努力量はほぼ一緒、学び方の小さなコツに秘密があった。

鉄道の車庫はどこにあるか

ユーグレナ社長 出雲充氏

ミドリムシで世界を救うと、ずっと言い続けてきました。ミドリムシは、昆布やワカメといった海藻のような生き物で、植物でもあり、動物でもあります。0.1ミリくらいの大きさの中に、人間が生活するために必要な59種類の栄養素が含まれています。でも、虫の一種だと誤解され、なかなか受け入れていただけませんでした。イモムシやアオムシと混同されたり、インチキ扱いされたりと、さんざんな言われようをされてきました。何万回と言われてきて、私も慣れてきたんですが、最近いちばんショックだったのは「ミドリムシって水虫と何が違うんですか」と言われたことです。さすがに泣けてきました。ミドリムシで世界を救うのって大変だな、難しいことだなと、本当に落ち込みました。支えになるような人を求めました。

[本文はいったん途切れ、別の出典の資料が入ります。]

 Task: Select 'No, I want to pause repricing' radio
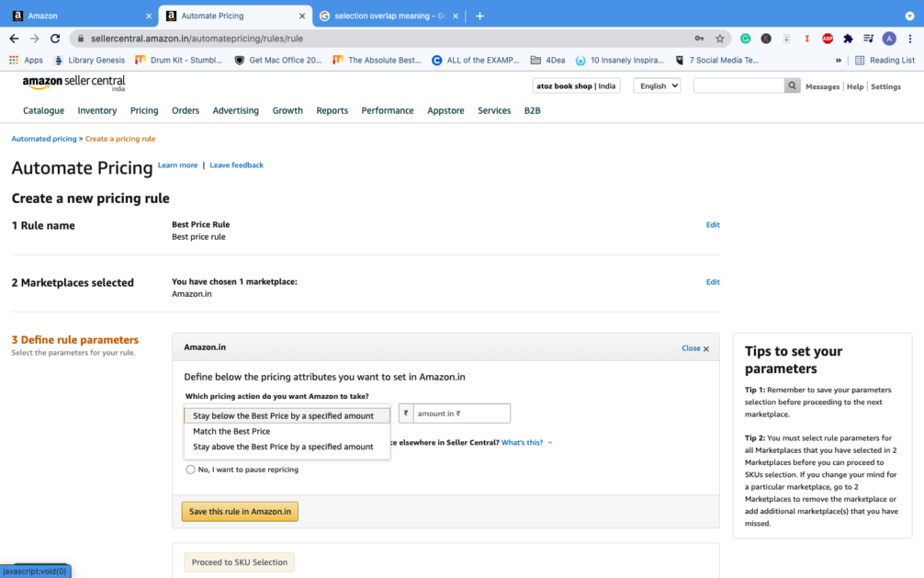191,470
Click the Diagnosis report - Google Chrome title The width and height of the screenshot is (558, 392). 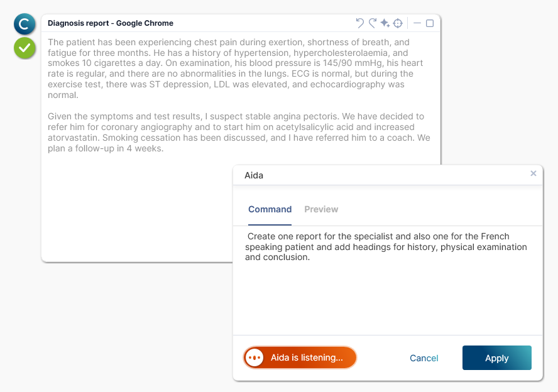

もっと大変だった時代にもっと頑張った人がいるのではないかと探していたころに出合ったのが、小倉昌男さんの『経営学』と市村清さんの伝記『茨と虹と』です。小倉さんは、戦後、国と戦って運命を切り拓いて、郵便局と戦いながら宅急便事業を発展させていきました。市村さんも、理研からリコーに発展させ、「人を愛し、国を愛し、勤めを愛す」の三愛主義をモットーにデパートから石油会社まで経営する企業集団をつくった。戦争に負けて、焼け野原の中、頑張って自分の力で未来を切り拓いていった人たちです。人は誰でも、自分の未来を自分で決めることができるという当たり前のことを、小倉さんも市村さんも証明しました。運命は変わるのです。変えられるのです。